If you have not read any of the Millennium trilogy of novels by Swedish journalist Stieg Larsson, someone near you has. A worldwide sensation published after the death of the author, the books follow the title character, Lisbeth Salandar, a slight but tough and determined young woman who is a genius with computers but possibly Aspergian in her inability to connect to other people.
This film, based on the first of the books, comes out on DVD just as the second film with the same cast is released in theaters and the third book has been published in the US. It won the Swedish equivalent of the Oscar for best film and best actress for Noomi Rapace as Salander.
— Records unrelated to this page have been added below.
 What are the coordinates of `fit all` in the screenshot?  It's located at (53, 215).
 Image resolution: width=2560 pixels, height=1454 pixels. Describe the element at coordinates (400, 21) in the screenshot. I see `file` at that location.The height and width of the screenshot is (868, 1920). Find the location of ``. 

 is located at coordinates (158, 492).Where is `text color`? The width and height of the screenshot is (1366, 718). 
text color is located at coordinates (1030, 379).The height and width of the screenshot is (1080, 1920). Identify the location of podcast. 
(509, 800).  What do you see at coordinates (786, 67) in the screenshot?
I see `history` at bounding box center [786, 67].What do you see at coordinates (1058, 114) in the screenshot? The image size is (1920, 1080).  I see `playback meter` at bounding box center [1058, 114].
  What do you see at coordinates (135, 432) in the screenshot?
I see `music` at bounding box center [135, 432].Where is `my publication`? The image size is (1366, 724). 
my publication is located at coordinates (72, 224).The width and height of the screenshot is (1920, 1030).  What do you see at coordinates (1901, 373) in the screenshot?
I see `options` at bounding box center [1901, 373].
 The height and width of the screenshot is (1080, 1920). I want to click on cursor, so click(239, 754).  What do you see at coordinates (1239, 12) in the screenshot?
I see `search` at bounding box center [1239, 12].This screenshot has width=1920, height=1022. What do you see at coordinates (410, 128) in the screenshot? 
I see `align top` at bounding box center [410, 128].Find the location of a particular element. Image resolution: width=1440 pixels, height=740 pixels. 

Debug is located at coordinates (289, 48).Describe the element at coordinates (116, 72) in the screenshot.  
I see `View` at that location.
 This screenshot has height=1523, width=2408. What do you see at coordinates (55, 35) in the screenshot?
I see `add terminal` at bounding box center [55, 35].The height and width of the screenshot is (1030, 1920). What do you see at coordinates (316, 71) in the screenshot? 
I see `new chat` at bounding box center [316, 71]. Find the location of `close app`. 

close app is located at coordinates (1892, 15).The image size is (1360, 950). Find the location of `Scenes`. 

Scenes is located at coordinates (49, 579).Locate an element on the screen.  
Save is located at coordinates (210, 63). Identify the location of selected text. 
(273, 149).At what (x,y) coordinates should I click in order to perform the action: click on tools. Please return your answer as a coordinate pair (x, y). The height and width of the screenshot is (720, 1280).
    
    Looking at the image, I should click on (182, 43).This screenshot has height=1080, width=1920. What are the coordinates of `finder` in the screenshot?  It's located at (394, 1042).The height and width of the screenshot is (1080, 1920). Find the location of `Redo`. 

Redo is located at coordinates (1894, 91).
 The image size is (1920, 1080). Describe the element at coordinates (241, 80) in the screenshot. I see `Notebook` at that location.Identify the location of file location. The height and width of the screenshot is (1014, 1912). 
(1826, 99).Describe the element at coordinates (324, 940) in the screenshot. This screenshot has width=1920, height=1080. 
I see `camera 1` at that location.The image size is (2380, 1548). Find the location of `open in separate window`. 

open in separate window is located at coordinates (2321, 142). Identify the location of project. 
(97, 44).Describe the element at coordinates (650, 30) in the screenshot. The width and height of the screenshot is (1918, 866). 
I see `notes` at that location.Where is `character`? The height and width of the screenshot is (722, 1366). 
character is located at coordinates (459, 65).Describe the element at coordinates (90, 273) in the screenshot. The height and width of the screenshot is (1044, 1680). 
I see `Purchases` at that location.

They are already working on an American version, but it is hard to imagine that it could match this superb adaptation, utterly true to the book and yet completely cinematic. As the story begins, a character much like Larsson takes center stage. He is Mikael Blomkvist (superbly played by Michael Nyqvist), a journalist in disgrace and about to go to jail for publishing false information about a powerful businessman. As he waits to begin to serve his term, he is offered an intriguing opportunity — a wealthy man hires him to investigate the disappearance of his favorite niece, forty years ago. Salander finds out what he is doing and begins to help him, at first anonymously, and then more directly. Together, they get tangled up in a world where every rule is violated, every promise broken, every loyalty betrayed.